:: Page extract ::
╔══
After Salinger researched and wrote a number of articles in 1956 about labor union leader Jimmy Hoffa, Robert F. Kennedy hired him to be legal counsel for the Senate Select Committee investigating organized crime, known as the McClellan Committee. Later, Kennedy wanted him to be press secretary to his brother, John F. Kennedy, who was then a member of the Senate.

Salinger worked on John Kennedy's presidential campaign in 1960 and became one of its leading figures. He was at times described as being part of Kennedy's Kitchen Cabinet of unofficial advisers. After Kennedy was elected in 1961, he hired Salinger as his press secretary. When Kennedy became the first president to allow live television broadcasts of his news conferences, Salinger was said to have managed the press corps with "wit, enthusiasm and considerable disdain for detail", which made him a "celebrity in his own right".
╚══
:: Exercise data ::
╔══
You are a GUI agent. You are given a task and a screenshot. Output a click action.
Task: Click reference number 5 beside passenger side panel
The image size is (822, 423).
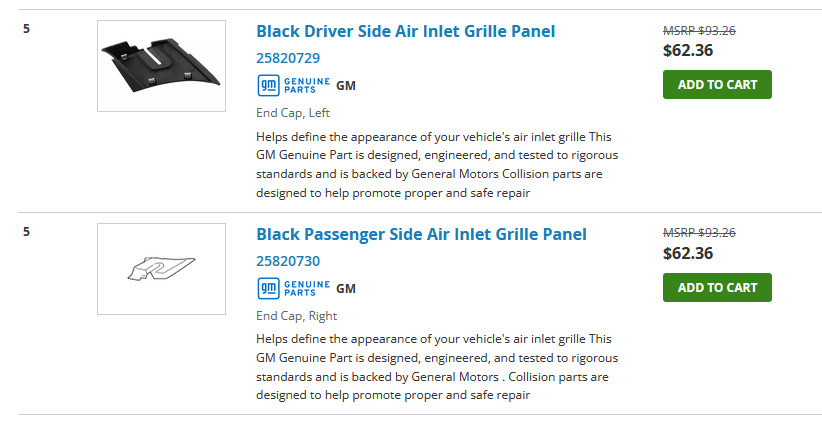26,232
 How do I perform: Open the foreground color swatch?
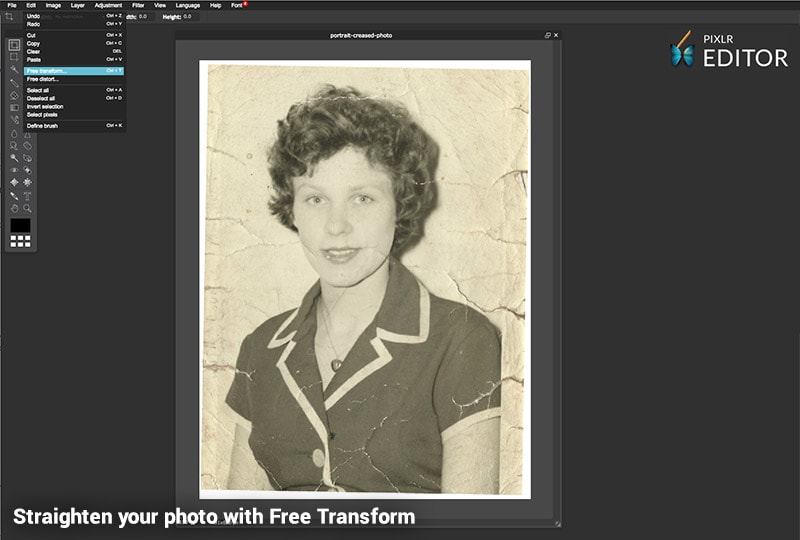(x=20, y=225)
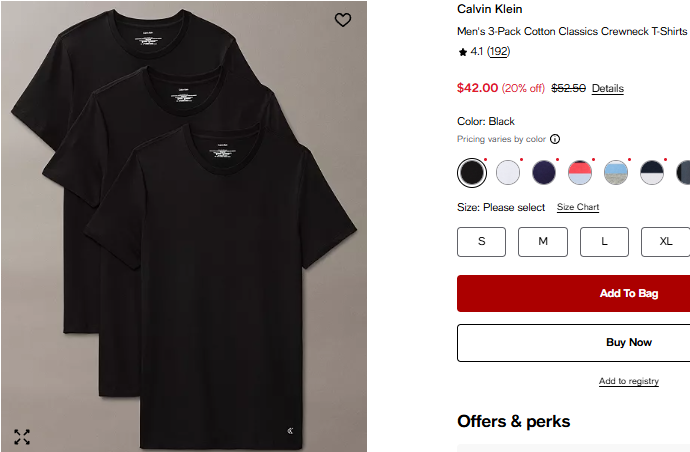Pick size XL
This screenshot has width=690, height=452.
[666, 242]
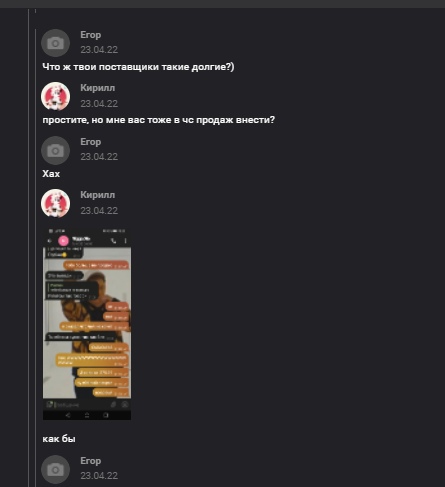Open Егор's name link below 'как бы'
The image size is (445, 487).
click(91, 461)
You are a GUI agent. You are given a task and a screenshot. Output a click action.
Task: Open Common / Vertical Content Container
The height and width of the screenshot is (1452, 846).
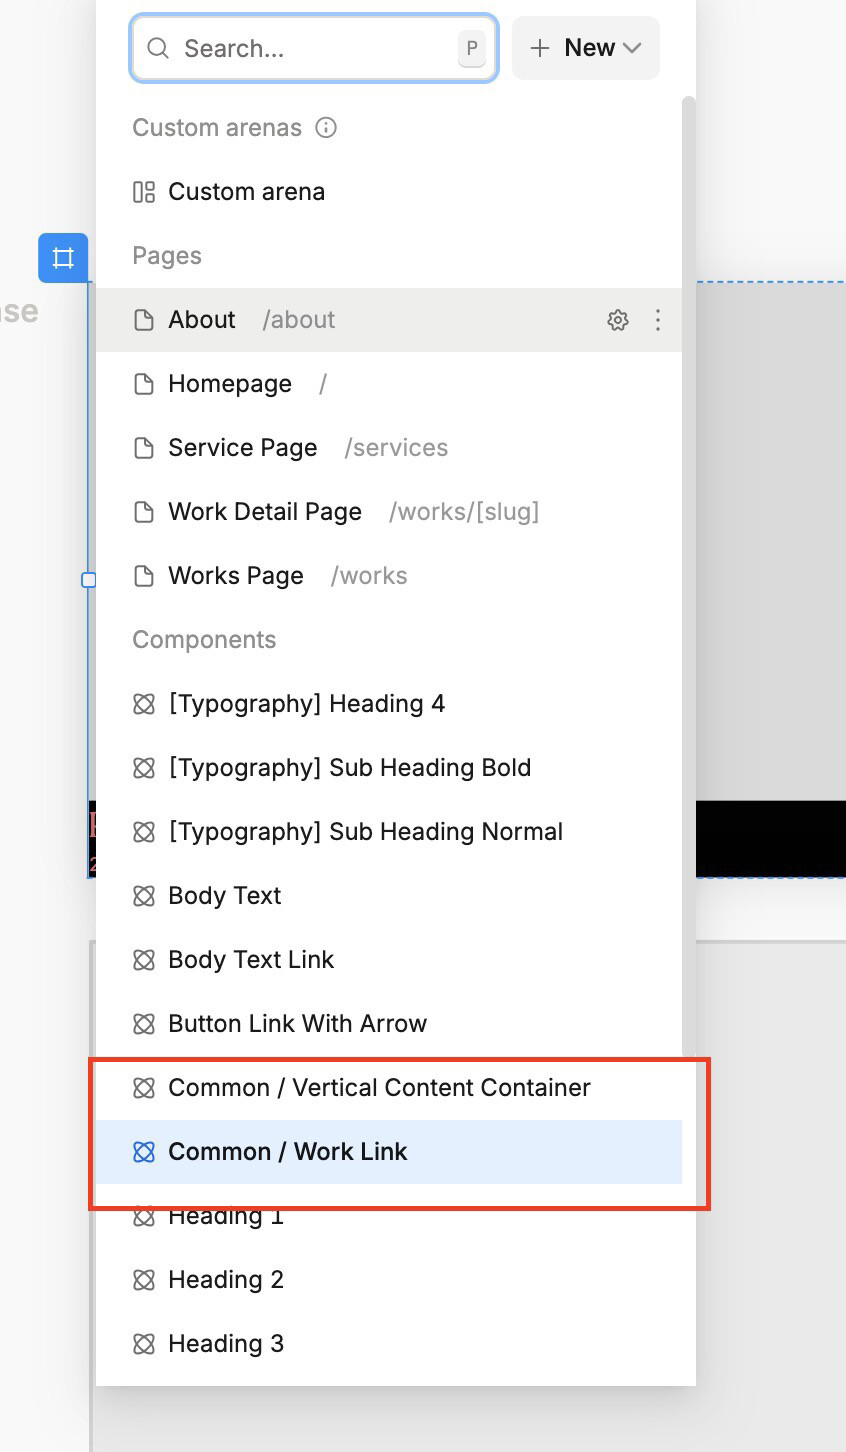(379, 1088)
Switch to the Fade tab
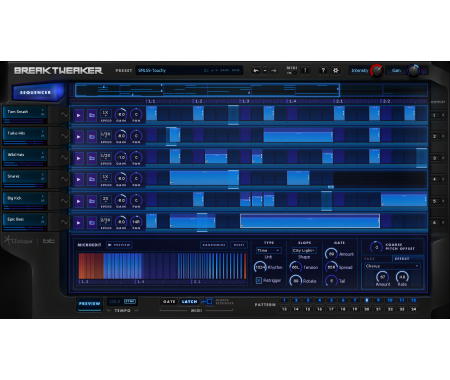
╚══
Continue the passage about Salinger's work for the Kennedys, beginning right after its final sentence. The entries were taken from a different source than the text.

He accompanied Kennedy to conferences with other world leaders, including the 1961 meeting with Soviet Premier Nikita Khrushchev in Vienna. When an aide to Khrushchev invited Salinger to Moscow, Kennedy assented to his going. Kennedy, however, had to explain to the press corps why he was sending a young and inexperienced Salinger to the Soviet Union.

In May 1962, Salinger went to Moscow alone to meet with the press. Upon his arrival, he was unexpectedly invited to spend time with Khrushchev at his dacha outside the city. They shared meals and took long hikes along country roads as they discussed politics and world events, such as the Berlin crisis. Salinger spent 16 hours over two days with Khrushchev. After their first day together, Khrushchev said, "I have had such a good time today, I think I will do it again tomorrow."

In October 1962, Salinger briefed the press about what had been learned about Soviet missiles being stationed in Cuba. He later said that Kennedy's actions during that crisis were among the most incredible things a president had ever done in the 20th century and noted how close the countries had come to nuclear war.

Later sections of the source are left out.